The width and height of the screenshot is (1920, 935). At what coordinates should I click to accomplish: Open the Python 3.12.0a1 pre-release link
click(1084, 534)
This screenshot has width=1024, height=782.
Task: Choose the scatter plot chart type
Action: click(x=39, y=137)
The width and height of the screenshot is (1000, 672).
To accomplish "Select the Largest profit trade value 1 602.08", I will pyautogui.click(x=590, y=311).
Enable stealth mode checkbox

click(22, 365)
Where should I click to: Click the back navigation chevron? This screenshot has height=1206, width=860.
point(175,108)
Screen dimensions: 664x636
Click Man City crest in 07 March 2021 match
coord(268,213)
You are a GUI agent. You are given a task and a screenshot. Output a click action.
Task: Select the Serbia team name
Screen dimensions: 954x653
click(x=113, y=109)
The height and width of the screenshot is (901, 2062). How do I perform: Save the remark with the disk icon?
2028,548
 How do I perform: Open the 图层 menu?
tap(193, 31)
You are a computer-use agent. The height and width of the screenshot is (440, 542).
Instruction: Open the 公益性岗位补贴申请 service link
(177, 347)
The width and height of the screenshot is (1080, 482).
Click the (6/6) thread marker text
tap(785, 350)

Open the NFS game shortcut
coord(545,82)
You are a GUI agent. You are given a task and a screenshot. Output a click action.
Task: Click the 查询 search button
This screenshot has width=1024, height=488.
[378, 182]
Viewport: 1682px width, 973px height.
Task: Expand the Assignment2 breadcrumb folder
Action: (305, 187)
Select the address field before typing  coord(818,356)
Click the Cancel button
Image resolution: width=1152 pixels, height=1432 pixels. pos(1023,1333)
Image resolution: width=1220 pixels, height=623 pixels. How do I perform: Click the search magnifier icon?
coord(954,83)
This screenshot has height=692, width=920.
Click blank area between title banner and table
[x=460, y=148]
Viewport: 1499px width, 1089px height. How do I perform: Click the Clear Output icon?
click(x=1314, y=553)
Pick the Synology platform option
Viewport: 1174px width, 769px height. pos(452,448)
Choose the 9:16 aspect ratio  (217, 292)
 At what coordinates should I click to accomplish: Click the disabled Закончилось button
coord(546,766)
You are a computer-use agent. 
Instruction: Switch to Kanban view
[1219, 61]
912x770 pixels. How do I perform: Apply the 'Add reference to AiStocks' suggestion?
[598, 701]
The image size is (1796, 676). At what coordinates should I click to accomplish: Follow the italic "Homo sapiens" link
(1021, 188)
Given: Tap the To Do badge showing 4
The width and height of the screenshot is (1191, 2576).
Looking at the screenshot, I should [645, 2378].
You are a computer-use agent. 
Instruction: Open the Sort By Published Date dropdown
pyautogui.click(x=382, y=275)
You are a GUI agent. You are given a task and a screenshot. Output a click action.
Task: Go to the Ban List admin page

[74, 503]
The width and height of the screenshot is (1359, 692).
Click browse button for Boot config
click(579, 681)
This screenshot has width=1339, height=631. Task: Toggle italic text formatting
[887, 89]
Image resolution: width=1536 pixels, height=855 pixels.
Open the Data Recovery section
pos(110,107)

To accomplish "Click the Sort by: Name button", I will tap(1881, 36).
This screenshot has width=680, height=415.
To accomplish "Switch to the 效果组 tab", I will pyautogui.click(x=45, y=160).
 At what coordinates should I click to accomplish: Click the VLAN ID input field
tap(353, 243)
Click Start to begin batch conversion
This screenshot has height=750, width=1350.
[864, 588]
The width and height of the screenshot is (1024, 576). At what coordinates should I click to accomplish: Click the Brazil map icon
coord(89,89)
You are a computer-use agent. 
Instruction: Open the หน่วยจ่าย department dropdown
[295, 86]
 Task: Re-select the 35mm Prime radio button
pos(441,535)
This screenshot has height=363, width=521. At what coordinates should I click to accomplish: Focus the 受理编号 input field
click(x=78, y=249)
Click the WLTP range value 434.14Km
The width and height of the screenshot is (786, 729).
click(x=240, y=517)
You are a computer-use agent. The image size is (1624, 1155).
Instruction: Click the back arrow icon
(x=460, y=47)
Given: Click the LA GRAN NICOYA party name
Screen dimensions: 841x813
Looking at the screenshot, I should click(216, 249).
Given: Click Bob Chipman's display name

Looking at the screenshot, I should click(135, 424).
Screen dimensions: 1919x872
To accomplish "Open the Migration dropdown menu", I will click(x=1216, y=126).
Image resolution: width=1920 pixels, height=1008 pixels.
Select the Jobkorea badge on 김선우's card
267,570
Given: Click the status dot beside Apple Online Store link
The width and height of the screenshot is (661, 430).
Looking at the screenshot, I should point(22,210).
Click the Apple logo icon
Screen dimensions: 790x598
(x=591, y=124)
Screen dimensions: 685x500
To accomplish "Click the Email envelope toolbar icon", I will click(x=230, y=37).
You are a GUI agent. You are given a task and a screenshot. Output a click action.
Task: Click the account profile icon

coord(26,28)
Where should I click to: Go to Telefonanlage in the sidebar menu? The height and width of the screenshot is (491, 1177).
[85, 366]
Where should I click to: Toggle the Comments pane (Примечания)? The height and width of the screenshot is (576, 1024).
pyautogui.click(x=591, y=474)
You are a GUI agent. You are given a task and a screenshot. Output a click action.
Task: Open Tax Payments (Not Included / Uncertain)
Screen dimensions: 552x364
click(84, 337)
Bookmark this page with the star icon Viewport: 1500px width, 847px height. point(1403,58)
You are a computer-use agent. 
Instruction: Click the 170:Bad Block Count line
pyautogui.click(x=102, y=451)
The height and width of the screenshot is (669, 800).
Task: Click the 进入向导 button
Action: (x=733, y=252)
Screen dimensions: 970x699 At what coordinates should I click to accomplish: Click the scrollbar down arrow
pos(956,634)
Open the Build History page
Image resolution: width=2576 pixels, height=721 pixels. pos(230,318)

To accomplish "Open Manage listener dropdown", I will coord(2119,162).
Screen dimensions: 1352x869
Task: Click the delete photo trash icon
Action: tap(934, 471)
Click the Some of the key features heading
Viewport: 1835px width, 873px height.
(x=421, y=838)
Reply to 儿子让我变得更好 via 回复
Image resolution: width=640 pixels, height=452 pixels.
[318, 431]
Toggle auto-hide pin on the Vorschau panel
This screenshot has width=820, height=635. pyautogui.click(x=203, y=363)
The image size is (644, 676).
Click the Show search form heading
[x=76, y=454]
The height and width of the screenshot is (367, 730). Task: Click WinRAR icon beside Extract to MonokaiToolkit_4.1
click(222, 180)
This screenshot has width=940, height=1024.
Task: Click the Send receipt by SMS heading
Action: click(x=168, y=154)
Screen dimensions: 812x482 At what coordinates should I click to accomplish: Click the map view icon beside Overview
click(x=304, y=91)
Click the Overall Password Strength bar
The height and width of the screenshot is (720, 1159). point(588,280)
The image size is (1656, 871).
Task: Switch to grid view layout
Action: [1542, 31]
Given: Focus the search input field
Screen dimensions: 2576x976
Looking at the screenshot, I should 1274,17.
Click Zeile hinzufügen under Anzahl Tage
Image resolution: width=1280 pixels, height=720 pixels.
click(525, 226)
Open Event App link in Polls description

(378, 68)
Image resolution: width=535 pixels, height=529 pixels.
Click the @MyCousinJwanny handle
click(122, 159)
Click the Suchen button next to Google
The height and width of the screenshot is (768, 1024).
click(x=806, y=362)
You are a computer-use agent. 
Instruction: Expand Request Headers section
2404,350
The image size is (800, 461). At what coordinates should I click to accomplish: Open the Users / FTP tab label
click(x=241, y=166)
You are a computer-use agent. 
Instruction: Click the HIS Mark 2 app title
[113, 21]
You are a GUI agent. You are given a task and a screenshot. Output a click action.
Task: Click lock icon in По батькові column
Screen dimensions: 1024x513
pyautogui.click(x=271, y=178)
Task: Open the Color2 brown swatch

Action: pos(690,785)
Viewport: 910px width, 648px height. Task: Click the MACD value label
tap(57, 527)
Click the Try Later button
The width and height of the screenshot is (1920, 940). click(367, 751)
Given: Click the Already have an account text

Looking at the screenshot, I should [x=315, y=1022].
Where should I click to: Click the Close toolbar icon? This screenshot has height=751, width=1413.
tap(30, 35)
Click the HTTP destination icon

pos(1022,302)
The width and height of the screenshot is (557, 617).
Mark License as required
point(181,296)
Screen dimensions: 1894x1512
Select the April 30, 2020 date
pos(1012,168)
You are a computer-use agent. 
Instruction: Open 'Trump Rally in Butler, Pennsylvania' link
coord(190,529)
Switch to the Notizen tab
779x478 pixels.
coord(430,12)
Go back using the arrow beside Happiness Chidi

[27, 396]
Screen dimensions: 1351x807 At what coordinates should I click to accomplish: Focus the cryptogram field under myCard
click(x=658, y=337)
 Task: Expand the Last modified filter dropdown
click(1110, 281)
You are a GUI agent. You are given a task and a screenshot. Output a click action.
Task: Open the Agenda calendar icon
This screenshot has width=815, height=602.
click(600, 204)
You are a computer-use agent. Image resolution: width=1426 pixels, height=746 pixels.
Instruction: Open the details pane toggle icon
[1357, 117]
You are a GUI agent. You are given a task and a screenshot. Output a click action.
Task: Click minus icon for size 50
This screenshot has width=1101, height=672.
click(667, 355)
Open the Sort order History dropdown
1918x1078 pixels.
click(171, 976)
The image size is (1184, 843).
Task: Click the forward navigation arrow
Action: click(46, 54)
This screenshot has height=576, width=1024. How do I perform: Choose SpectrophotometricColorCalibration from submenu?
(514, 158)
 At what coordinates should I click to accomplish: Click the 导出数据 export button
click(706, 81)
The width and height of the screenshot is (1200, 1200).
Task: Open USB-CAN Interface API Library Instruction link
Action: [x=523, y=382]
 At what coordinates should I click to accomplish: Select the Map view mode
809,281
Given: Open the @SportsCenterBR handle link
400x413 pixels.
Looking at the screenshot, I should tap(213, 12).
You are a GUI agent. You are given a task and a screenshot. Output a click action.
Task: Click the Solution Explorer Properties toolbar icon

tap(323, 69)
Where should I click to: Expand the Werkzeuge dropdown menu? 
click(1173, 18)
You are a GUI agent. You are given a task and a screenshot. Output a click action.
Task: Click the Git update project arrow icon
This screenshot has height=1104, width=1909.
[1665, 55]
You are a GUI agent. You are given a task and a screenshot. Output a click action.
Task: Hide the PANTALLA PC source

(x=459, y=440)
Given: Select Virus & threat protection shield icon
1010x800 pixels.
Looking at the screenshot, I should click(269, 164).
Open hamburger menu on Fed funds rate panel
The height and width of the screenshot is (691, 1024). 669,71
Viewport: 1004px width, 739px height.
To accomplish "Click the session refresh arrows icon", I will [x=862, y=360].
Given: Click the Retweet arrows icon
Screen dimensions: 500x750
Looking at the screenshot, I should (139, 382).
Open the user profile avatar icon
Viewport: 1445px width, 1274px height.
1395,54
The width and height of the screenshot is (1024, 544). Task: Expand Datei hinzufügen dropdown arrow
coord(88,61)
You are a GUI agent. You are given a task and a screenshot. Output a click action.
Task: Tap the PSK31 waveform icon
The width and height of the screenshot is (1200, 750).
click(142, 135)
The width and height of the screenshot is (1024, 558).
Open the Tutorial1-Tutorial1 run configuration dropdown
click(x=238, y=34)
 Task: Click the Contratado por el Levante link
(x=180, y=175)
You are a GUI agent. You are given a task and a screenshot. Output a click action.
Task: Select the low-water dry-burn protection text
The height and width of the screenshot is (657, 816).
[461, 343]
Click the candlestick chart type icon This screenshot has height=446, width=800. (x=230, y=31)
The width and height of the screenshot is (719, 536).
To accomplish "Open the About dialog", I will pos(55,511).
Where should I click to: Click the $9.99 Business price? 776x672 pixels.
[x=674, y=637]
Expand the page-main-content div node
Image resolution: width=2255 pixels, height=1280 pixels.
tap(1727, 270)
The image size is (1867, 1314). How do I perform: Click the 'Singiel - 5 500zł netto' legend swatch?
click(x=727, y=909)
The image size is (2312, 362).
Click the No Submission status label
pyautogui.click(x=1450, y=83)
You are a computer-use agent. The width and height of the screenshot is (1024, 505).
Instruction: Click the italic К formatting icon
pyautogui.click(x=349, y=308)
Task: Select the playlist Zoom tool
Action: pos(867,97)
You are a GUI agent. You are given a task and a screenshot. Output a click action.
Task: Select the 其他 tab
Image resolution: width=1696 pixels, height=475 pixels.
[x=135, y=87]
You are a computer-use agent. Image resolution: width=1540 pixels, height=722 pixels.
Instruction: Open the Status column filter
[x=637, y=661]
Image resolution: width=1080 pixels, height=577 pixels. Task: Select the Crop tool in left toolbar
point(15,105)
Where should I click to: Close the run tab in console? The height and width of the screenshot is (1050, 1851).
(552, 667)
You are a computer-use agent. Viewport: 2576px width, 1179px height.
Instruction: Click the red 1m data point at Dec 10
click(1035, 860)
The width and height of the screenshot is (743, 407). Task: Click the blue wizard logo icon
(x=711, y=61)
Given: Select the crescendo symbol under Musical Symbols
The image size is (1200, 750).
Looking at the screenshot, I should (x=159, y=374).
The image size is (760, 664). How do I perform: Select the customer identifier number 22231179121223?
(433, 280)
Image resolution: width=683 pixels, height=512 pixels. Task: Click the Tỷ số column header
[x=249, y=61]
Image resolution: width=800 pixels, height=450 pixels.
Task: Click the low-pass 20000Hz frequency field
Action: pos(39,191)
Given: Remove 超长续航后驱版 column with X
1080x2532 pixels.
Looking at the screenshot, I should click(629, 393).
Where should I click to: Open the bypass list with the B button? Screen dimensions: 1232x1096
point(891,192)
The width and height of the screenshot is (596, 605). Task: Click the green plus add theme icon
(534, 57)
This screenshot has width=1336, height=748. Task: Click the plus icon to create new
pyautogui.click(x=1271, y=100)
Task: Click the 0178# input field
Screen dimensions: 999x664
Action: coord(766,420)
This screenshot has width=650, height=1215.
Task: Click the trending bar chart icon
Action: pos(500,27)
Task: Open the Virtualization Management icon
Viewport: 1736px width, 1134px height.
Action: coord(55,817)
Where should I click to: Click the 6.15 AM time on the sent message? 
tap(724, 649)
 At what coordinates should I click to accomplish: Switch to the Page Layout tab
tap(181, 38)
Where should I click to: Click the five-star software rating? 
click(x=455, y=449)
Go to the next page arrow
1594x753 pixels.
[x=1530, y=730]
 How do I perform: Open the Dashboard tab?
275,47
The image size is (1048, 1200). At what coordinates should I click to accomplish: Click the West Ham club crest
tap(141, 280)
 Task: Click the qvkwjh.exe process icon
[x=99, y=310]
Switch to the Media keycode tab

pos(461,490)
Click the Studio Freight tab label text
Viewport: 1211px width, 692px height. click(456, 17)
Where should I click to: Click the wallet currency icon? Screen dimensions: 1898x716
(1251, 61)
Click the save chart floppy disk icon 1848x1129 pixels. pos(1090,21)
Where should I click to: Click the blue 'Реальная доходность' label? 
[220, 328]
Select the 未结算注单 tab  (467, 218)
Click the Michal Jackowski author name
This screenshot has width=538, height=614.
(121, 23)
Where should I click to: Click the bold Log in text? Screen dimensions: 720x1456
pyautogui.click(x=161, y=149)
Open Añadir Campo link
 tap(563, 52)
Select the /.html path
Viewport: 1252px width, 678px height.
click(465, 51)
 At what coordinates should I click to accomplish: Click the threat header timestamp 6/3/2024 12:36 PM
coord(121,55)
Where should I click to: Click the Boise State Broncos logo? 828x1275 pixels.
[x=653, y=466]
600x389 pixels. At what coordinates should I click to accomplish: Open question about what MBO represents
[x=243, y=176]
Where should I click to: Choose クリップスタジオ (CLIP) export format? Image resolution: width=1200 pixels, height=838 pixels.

= = = = = = =

Among the lines above, list those that contain the word "arrows".

To accomplish "Click the session refresh arrows icon", I will [x=862, y=360].
Given: Click the Retweet arrows icon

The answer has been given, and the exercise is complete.